EXERCISE GOAL: Pull every line holding the string "Sommerfreude" from the records below.

Saved data entries:
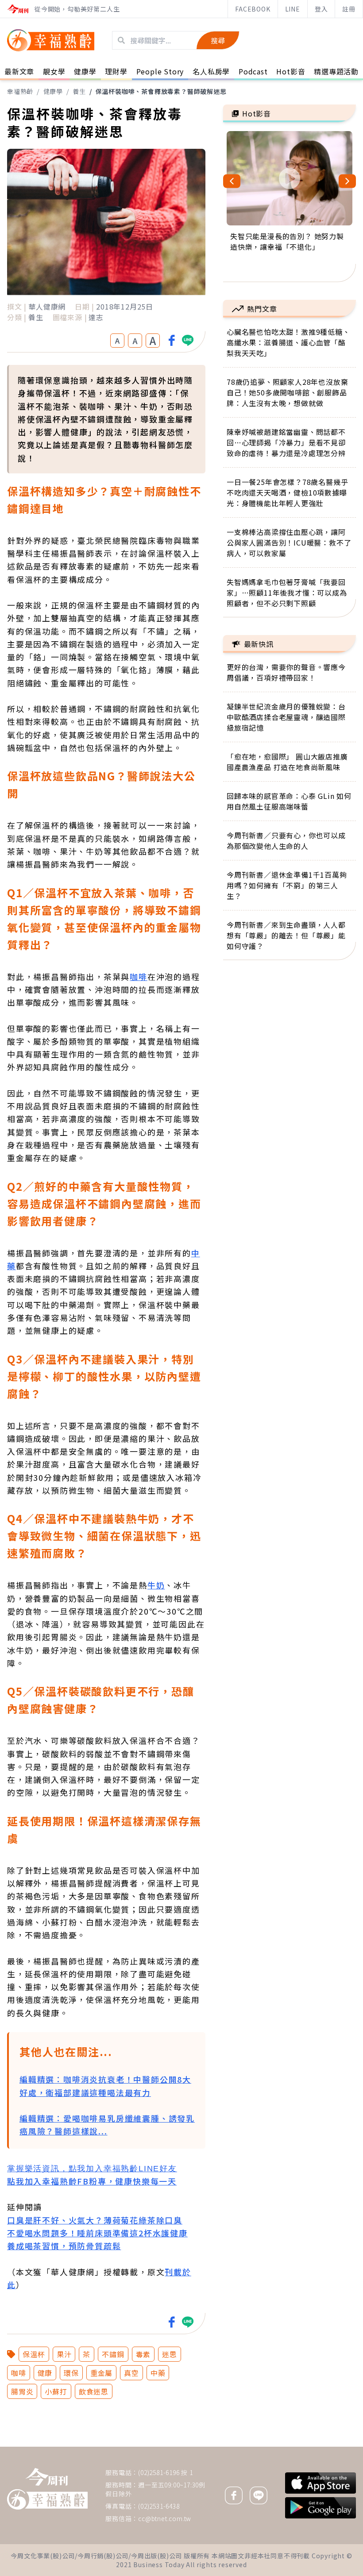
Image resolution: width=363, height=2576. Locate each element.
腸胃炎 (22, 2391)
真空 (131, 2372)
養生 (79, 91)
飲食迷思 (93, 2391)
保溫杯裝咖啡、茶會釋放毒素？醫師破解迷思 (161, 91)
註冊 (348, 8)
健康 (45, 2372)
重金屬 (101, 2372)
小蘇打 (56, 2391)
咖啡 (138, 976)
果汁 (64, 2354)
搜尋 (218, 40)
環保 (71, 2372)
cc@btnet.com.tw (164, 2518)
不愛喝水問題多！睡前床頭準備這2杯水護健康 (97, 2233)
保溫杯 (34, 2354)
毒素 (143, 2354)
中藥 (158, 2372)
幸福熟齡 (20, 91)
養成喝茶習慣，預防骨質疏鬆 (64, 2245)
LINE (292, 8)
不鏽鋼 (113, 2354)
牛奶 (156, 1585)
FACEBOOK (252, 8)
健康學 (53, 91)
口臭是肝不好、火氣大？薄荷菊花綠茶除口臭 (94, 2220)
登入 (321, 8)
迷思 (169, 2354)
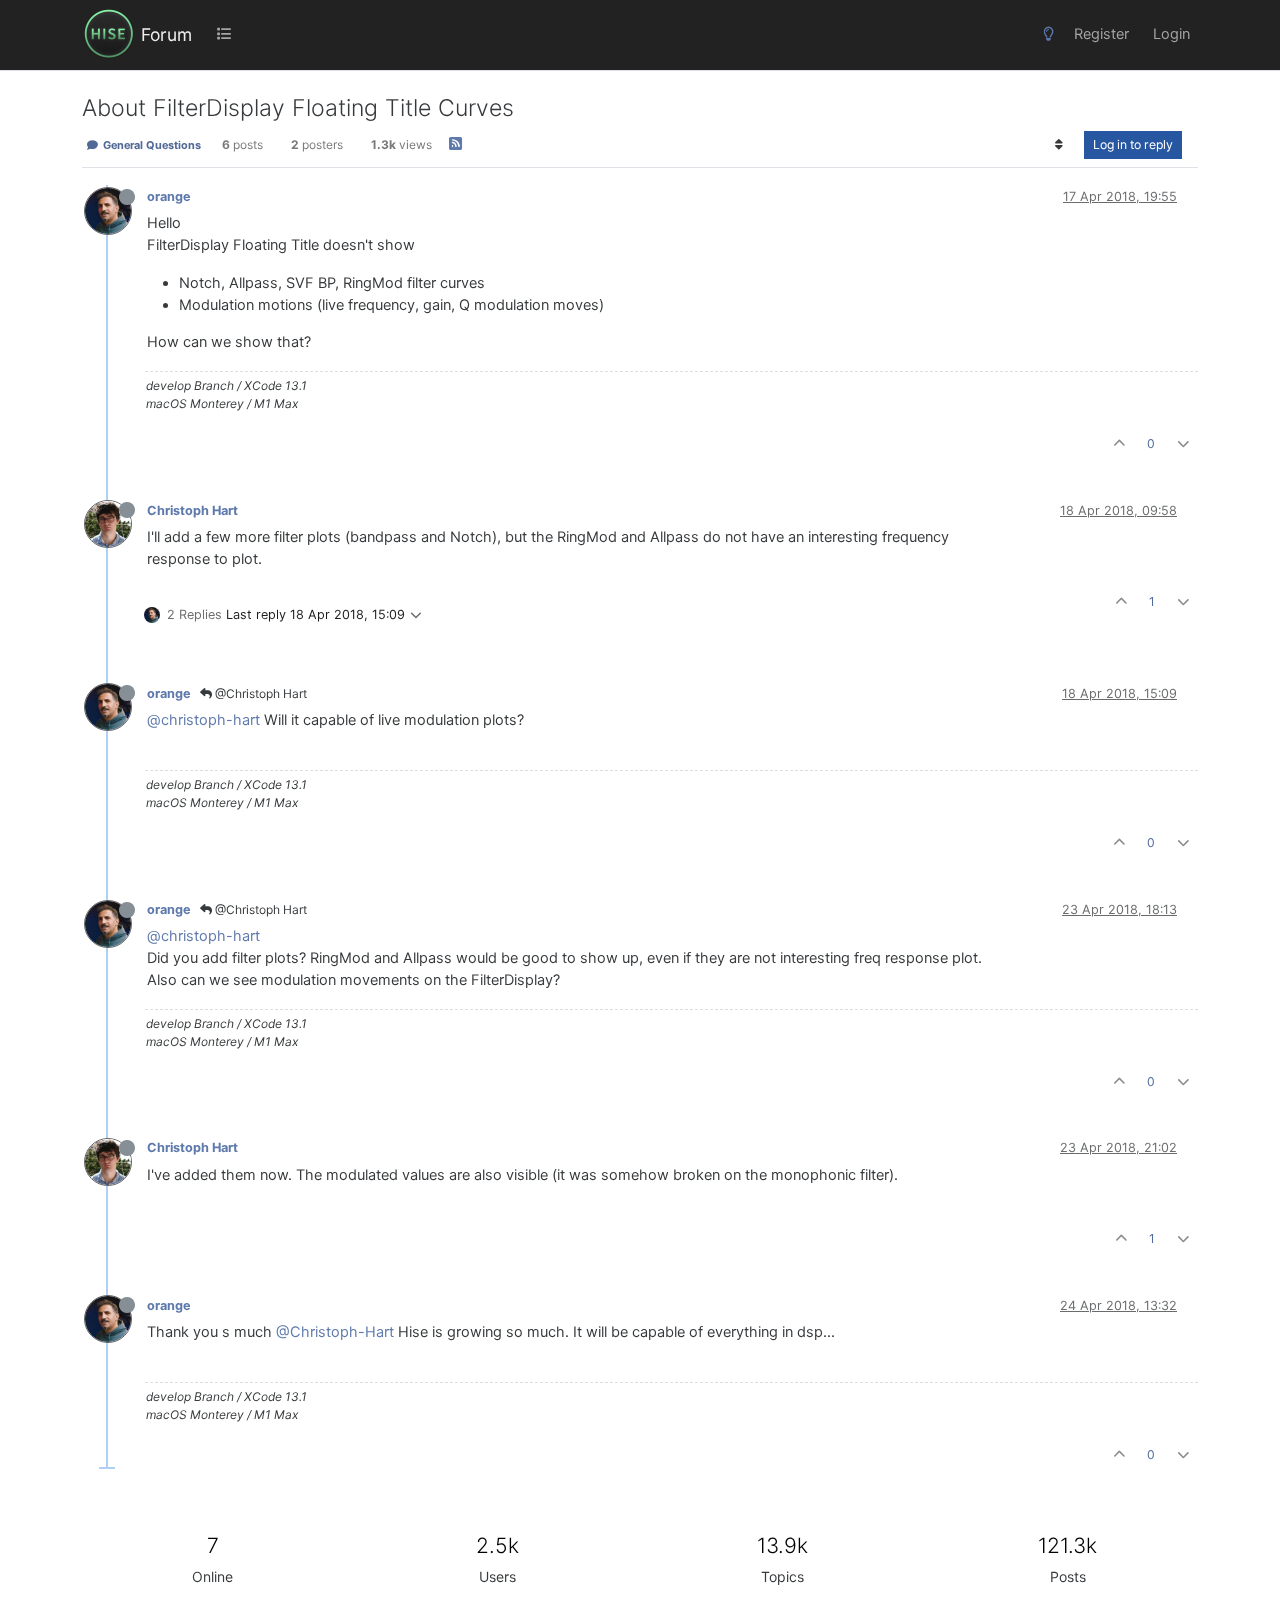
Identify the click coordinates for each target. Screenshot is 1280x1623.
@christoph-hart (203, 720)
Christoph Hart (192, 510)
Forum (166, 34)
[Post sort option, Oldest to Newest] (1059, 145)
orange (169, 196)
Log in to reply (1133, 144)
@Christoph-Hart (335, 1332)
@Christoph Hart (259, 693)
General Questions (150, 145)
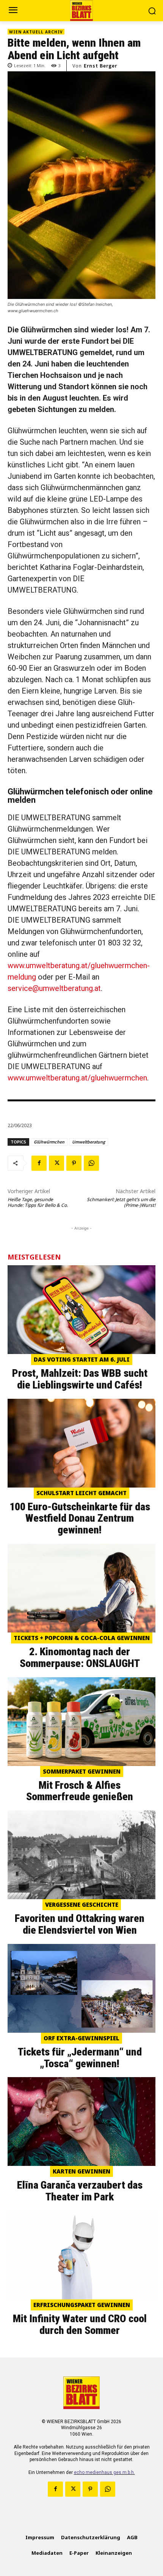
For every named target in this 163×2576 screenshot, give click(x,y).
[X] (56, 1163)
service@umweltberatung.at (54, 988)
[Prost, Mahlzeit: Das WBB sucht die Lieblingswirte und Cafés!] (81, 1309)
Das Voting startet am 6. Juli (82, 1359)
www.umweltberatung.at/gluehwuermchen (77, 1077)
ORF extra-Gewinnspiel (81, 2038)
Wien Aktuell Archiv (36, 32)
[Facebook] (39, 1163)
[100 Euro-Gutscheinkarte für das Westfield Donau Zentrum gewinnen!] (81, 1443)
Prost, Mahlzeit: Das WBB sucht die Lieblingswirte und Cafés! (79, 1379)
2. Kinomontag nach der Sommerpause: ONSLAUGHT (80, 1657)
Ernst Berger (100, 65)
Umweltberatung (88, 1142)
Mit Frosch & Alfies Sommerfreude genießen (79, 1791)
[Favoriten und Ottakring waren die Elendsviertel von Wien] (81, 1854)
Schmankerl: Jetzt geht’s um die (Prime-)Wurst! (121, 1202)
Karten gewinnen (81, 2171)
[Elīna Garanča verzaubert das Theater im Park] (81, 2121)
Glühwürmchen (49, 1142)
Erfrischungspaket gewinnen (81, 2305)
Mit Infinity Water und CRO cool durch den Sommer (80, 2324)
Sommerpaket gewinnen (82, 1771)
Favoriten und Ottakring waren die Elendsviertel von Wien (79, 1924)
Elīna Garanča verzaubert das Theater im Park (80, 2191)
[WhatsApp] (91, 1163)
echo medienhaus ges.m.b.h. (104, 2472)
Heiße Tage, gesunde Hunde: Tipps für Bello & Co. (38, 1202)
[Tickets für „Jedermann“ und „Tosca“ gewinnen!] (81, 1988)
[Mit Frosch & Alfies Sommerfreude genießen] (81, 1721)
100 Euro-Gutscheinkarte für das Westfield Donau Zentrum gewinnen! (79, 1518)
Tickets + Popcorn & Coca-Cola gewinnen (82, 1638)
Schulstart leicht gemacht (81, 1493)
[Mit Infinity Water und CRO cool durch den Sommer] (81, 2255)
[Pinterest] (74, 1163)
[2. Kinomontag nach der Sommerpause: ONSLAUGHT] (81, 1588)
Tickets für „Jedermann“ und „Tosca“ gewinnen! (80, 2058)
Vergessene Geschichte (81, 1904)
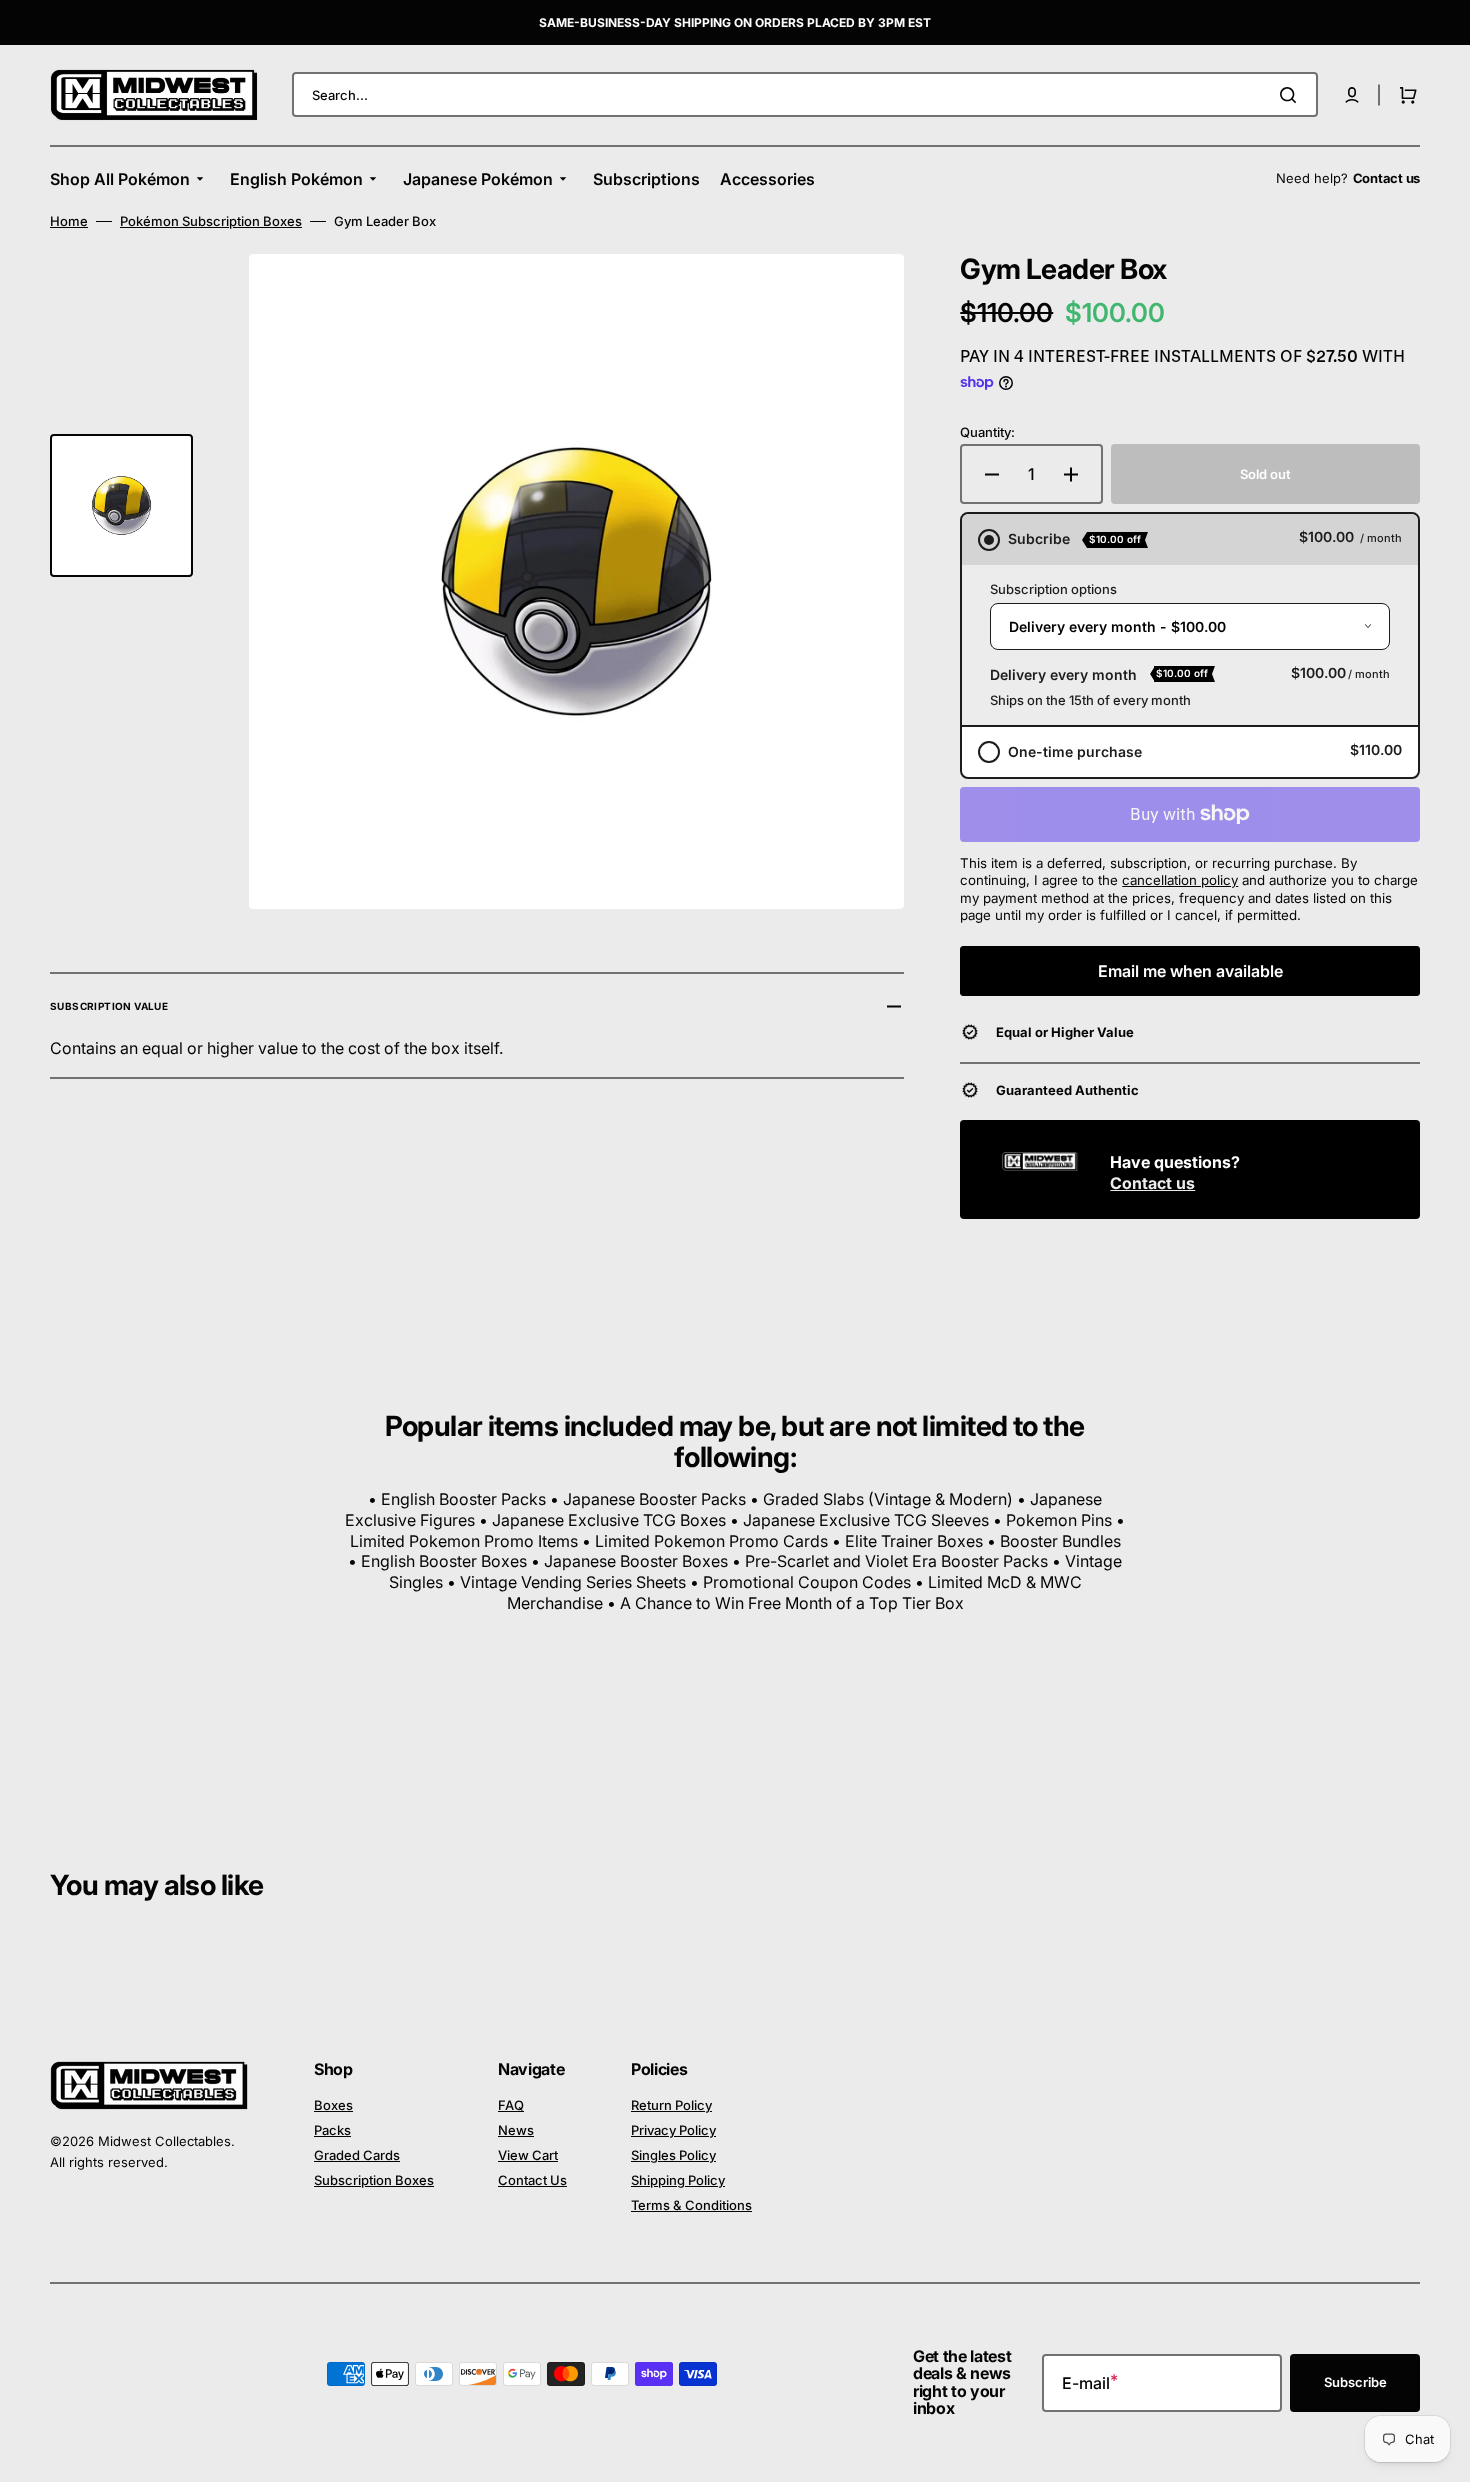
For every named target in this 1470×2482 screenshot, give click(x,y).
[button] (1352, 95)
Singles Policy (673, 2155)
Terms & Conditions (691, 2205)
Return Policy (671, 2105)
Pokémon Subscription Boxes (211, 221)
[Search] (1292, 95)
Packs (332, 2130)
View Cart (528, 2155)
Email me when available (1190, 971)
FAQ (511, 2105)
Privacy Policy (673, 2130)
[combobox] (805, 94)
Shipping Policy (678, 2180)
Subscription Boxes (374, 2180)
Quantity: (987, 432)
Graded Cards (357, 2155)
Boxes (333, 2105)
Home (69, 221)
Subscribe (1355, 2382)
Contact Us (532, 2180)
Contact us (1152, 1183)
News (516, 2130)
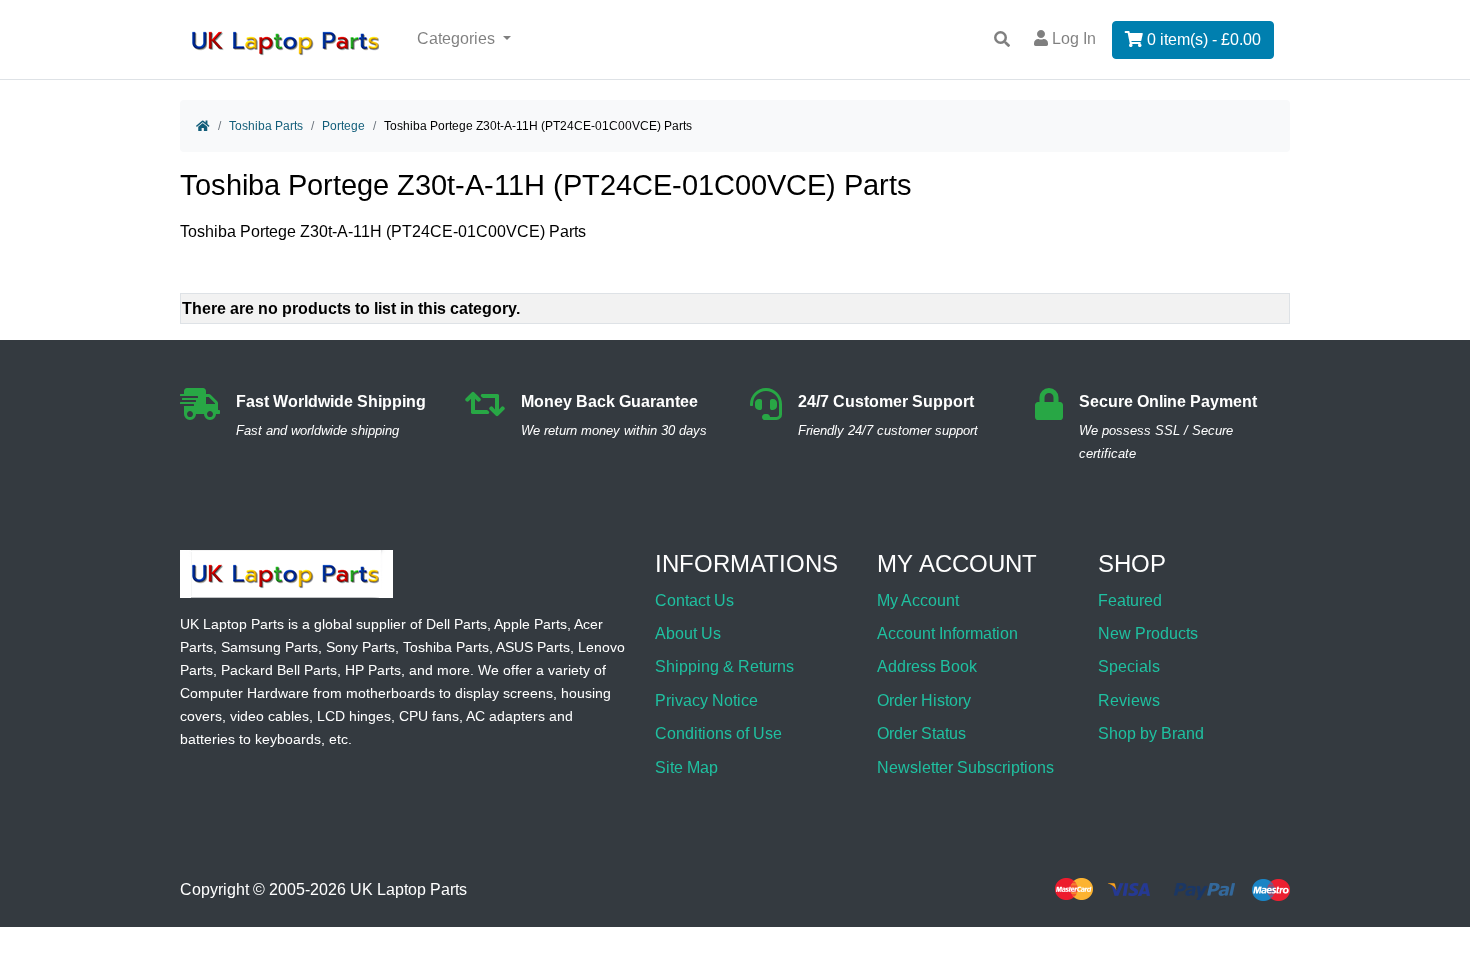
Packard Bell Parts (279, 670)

RESULT OF THIS EXERCISE:
Mit Frosch & Alfies Sommerfreude genießen (79, 1791)
[Mit Frosch & Alfies Sommerfreude genießen] (81, 1721)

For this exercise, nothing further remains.